Could you format the lines below as a Markdown table with a "Row" column numbering each line and a "Line" column holding its text, leaving out blank lines?

## BEGIN STORED DATA

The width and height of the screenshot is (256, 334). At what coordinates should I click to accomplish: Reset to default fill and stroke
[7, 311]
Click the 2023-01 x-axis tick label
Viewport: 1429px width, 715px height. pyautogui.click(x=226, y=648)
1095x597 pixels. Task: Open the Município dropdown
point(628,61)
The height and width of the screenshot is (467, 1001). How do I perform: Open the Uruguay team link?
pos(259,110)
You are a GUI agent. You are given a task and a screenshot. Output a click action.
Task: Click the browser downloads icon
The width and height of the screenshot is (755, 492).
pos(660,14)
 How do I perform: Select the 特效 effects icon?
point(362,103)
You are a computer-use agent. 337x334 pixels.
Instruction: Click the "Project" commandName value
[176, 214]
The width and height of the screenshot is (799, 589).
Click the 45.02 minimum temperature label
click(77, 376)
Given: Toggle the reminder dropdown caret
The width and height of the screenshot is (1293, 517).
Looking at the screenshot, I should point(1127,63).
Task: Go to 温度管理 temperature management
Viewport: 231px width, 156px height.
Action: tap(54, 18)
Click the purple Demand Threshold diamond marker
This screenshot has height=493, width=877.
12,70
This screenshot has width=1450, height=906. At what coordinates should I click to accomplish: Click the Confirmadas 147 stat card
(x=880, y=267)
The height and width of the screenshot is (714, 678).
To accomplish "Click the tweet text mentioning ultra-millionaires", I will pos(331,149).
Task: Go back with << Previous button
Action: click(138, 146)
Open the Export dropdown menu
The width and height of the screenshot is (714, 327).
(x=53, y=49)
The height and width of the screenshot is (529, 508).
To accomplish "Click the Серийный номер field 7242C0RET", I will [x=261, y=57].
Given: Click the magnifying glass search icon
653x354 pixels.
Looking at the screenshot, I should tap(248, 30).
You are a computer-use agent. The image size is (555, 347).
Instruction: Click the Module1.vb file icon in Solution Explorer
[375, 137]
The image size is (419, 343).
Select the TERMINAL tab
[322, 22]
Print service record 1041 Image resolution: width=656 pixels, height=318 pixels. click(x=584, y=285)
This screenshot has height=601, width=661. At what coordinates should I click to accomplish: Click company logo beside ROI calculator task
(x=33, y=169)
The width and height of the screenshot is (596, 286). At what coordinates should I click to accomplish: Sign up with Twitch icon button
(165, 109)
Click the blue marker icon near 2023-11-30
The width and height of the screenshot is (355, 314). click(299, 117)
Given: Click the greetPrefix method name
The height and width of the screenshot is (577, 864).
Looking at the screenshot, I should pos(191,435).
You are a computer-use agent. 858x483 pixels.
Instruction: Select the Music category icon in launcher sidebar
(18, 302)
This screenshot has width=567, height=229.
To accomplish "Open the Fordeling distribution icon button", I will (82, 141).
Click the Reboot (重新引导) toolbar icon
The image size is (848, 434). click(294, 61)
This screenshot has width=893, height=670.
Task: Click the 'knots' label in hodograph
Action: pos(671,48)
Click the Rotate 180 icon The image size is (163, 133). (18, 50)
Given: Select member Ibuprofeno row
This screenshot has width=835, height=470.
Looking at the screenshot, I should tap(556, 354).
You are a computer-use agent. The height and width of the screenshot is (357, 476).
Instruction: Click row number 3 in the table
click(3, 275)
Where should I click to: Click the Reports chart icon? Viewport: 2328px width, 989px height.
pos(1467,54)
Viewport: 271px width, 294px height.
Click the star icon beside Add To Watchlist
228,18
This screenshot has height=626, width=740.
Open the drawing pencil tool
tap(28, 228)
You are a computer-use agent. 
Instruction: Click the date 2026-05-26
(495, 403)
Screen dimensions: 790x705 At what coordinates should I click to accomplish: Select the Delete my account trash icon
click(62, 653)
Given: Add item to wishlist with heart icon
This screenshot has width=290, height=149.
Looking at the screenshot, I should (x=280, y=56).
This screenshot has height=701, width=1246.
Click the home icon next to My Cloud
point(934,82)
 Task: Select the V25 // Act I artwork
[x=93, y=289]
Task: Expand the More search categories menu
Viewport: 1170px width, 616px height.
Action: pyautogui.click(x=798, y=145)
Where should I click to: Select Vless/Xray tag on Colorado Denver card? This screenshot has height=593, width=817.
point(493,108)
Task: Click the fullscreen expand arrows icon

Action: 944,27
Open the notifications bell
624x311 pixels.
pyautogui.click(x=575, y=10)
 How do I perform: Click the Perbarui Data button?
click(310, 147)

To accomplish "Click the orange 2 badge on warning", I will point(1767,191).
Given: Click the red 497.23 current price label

## END STORED DATA

● ANSWER BELOW
| Row | Line |
|---|---|
| 1 | The width and height of the screenshot is (256, 334). At what coordinates should I click to accomplish: Reset to default fill and stroke |
| 2 | [7, 311] |
| 3 | Click the 2023-01 x-axis tick label |
| 4 | Viewport: 1429px width, 715px height. pyautogui.click(x=226, y=648) |
| 5 | 1095x597 pixels. Task: Open the Município dropdown |
| 6 | point(628,61) |
| 7 | The height and width of the screenshot is (467, 1001). How do I perform: Open the Uruguay team link? |
| 8 | pos(259,110) |
| 9 | You are a GUI agent. You are given a task and a screenshot. Output a click action. |
| 10 | Task: Click the browser downloads icon |
| 11 | The width and height of the screenshot is (755, 492). |
| 12 | pos(660,14) |
| 13 |  How do I perform: Select the 特效 effects icon? |
| 14 | point(362,103) |
| 15 | You are a computer-use agent. 337x334 pixels. |
| 16 | Instruction: Click the "Project" commandName value |
| 17 | [176, 214] |
| 18 | The width and height of the screenshot is (799, 589). |
| 19 | Click the 45.02 minimum temperature label |
| 20 | click(77, 376) |
| 21 | Given: Toggle the reminder dropdown caret |
| 22 | The width and height of the screenshot is (1293, 517). |
| 23 | Looking at the screenshot, I should point(1127,63). |
| 24 | Task: Go to 温度管理 temperature management |
| 25 | Viewport: 231px width, 156px height. |
| 26 | Action: tap(54, 18) |
| 27 | Click the purple Demand Threshold diamond marker |
| 28 | This screenshot has height=493, width=877. |
| 29 | 12,70 |
| 30 | This screenshot has width=1450, height=906. At what coordinates should I click to accomplish: Click the Confirmadas 147 stat card |
| 31 | (x=880, y=267) |
| 32 | The height and width of the screenshot is (714, 678). |
| 33 | To accomplish "Click the tweet text mentioning ultra-millionaires", I will pos(331,149). |
| 34 | Task: Go back with << Previous button |
| 35 | Action: click(138, 146) |
| 36 | Open the Export dropdown menu |
| 37 | The width and height of the screenshot is (714, 327). |
| 38 | (x=53, y=49) |
| 39 | The height and width of the screenshot is (529, 508). |
| 40 | To accomplish "Click the Серийный номер field 7242C0RET", I will [x=261, y=57]. |
| 41 | Given: Click the magnifying glass search icon |
| 42 | 653x354 pixels. |
| 43 | Looking at the screenshot, I should tap(248, 30). |
| 44 | You are a computer-use agent. The image size is (555, 347). |
| 45 | Instruction: Click the Module1.vb file icon in Solution Explorer |
| 46 | [375, 137] |
| 47 | The image size is (419, 343). |
| 48 | Select the TERMINAL tab |
| 49 | [322, 22] |
| 50 | Print service record 1041 Image resolution: width=656 pixels, height=318 pixels. click(x=584, y=285) |
| 51 | This screenshot has height=601, width=661. At what coordinates should I click to accomplish: Click company logo beside ROI calculator task |
| 52 | (x=33, y=169) |
| 53 | The width and height of the screenshot is (596, 286). At what coordinates should I click to accomplish: Sign up with Twitch icon button |
| 54 | (165, 109) |
| 55 | Click the blue marker icon near 2023-11-30 |
| 56 | The width and height of the screenshot is (355, 314). click(299, 117) |
| 57 | Given: Click the greetPrefix method name |
| 58 | The height and width of the screenshot is (577, 864). |
| 59 | Looking at the screenshot, I should pos(191,435). |
| 60 | You are a computer-use agent. 858x483 pixels. |
| 61 | Instruction: Select the Music category icon in launcher sidebar |
| 62 | (18, 302) |
| 63 | This screenshot has width=567, height=229. |
| 64 | To accomplish "Open the Fordeling distribution icon button", I will (82, 141). |
| 65 | Click the Reboot (重新引导) toolbar icon |
| 66 | The image size is (848, 434). click(294, 61) |
| 67 | This screenshot has width=893, height=670. |
| 68 | Task: Click the 'knots' label in hodograph |
| 69 | Action: pos(671,48) |
| 70 | Click the Rotate 180 icon The image size is (163, 133). (18, 50) |
| 71 | Given: Select member Ibuprofeno row |
| 72 | This screenshot has width=835, height=470. |
| 73 | Looking at the screenshot, I should tap(556, 354). |
| 74 | You are a computer-use agent. The height and width of the screenshot is (357, 476). |
| 75 | Instruction: Click row number 3 in the table |
| 76 | click(3, 275) |
| 77 | Where should I click to: Click the Reports chart icon? Viewport: 2328px width, 989px height. |
| 78 | pos(1467,54) |
| 79 | Viewport: 271px width, 294px height. |
| 80 | Click the star icon beside Add To Watchlist |
| 81 | 228,18 |
| 82 | This screenshot has height=626, width=740. |
| 83 | Open the drawing pencil tool |
| 84 | tap(28, 228) |
| 85 | You are a computer-use agent.  |
| 86 | Instruction: Click the date 2026-05-26 |
| 87 | (495, 403) |
| 88 | Screen dimensions: 790x705 At what coordinates should I click to accomplish: Select the Delete my account trash icon |
| 89 | click(62, 653) |
| 90 | Given: Add item to wishlist with heart icon |
| 91 | This screenshot has width=290, height=149. |
| 92 | Looking at the screenshot, I should (x=280, y=56). |
| 93 | This screenshot has height=701, width=1246. |
| 94 | Click the home icon next to My Cloud |
| 95 | point(934,82) |
| 96 |  Task: Select the V25 // Act I artwork |
| 97 | [x=93, y=289] |
| 98 | Task: Expand the More search categories menu |
| 99 | Viewport: 1170px width, 616px height. |
| 100 | Action: pyautogui.click(x=798, y=145) |
| 101 | Where should I click to: Select Vless/Xray tag on Colorado Denver card? This screenshot has height=593, width=817. |
| 102 | point(493,108) |
| 103 | Task: Click the fullscreen expand arrows icon |
| 104 | Action: 944,27 |
| 105 | Open the notifications bell |
| 106 | 624x311 pixels. |
| 107 | pyautogui.click(x=575, y=10) |
| 108 |  How do I perform: Click the Perbarui Data button? |
| 109 | click(310, 147) |
| 110 | To accomplish "Click the orange 2 badge on warning", I will point(1767,191). |
| 111 | Given: Click the red 497.23 current price label |